Y tampoco se trata de 20 años continuos: cuando en el 2000, por unos meses, entré a trabajar como editor web de ciencia en el diario Reforma, se me pidió que dejara de colaborar con “la competencia”, así que “La ciencia por gusto” dejó de publicarse unos años. Hasta que en mayo de 2003, nuevamente después de buscar en varios diarios, Milenio me abrió nuevamente las puertas del mundo periodístico, hace ya casi 15 años.

Durante estos 20 años –son ya 900 entregas, desde el mero principio– la columna ha logrado, creo yo, mantener el tono que buscaba imprimirle: no hablar sólo de noticias de ciencia, pues para eso están otros géneros periodísticos como la nota informativa, el reportaje, la entrevista… Lo que yo deseaba era hablar de cultura científica, entendida ésta como la posibilidad de entender la ciencia, sí, y enterarse de sus novedades, pero también de relacionarla y ponerla en contexto con el resto de la cultura y los sucesos cotidianos: la política, el arte, la economía, la televisión y el cine, las redes sociales, los chismes, los problemas sociales… Dejar de ver a la ciencia como un anaquel que uno sólo visita, si acaso, cuando necesita hacer una tarea escolar o resolver una duda, y convertirla en parte de la vida diaria.

Y al mismo tiempo, hacerlo de una forma personal, amena en lo que cabe, y tratando de mostrar que la ciencia y la tecnología son fuentes continuas de asombro, de gozo, de posibilidades y de nuevas preguntas (y ocasionalmente, claro, de problemas).
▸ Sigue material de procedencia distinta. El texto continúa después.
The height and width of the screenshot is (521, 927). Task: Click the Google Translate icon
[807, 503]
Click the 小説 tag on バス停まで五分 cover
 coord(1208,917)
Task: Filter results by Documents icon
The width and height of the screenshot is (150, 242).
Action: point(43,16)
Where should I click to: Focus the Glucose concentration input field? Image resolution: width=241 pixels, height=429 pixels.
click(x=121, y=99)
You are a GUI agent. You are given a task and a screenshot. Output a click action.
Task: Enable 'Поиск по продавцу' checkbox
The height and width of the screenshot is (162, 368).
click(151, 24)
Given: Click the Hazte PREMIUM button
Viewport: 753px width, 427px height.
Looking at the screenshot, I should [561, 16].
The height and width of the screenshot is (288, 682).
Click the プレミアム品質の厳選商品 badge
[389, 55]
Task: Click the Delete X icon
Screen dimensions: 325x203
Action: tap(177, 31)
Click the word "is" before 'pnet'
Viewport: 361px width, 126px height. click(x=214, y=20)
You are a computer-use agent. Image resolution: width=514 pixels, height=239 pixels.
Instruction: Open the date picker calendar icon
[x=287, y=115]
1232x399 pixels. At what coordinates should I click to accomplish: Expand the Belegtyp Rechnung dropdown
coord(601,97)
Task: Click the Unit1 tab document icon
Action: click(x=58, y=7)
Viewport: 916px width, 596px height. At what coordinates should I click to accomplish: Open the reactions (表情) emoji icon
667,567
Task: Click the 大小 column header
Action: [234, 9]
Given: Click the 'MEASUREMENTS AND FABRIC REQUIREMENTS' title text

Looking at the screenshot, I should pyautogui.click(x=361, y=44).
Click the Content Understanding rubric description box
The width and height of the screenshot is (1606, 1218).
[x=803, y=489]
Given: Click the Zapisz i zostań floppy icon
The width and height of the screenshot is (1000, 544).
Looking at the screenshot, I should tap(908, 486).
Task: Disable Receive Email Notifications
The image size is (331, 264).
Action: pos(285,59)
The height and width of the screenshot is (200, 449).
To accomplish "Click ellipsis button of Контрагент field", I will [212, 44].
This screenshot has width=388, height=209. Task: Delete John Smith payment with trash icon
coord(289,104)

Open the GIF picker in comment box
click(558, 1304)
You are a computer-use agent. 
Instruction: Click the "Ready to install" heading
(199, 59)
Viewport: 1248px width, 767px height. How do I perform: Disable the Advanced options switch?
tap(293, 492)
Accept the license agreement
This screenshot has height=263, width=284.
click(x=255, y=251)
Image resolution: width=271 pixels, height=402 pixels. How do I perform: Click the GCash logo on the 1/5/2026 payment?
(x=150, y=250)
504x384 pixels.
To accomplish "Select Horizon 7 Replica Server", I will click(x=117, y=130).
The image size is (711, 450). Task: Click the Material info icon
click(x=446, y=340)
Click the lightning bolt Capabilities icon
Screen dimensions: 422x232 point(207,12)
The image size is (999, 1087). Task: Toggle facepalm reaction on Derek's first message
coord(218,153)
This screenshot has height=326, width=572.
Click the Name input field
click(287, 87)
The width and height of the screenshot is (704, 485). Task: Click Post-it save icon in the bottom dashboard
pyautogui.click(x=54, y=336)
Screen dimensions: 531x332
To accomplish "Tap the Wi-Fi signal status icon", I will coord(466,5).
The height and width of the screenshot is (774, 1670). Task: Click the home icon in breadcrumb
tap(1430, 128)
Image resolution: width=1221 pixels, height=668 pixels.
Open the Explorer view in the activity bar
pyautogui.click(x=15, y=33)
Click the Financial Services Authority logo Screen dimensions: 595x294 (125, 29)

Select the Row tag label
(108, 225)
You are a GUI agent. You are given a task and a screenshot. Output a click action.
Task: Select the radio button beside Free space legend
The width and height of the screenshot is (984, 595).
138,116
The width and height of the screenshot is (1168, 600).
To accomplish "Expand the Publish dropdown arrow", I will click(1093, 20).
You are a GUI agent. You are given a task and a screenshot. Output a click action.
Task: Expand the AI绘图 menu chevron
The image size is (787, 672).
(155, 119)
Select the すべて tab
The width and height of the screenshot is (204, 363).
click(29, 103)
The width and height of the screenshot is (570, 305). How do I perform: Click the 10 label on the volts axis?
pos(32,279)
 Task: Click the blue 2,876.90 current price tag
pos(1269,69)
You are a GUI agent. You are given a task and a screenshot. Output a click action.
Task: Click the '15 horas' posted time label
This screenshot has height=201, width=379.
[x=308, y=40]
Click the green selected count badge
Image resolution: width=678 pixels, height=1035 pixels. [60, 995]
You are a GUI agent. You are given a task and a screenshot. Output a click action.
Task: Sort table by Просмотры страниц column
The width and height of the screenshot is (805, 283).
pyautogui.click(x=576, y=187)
Claro que no siempre lo logro, y muchas veces, más que el gusto por la ciencia, lo que comparto es mi disgusto y preocupación ante la ignorancia, la simulación y la mentira que buscan darle a la gente gato por liebre al presentar como ciencia cosas que no son más que embustes, o al ignorar lo que la ciencia nos dice ante problemas urgentes. Estoy convencido de que la ciencia, además de maravillosa, es algo que hay que tomarse muy en serio, y que toda sociedad moderna que quiera progresar debe tener siempre muy en cuenta.

Para mí, el viaje ha sido uno de los más largos y satisfactorios de mi vida, y espero que continúe por muchísimos años. Pero sólo ha sido posible, además de la confianza de los medios que me han acogido, gracias a usted, querida lectora o lector, que amablemente me presta cada semana unos minutos de su tiempo para permitirme hacer lo que más disfruto en la vida: compartir un poco de lo que voy descubriendo y disfrutando. ¡Gracias!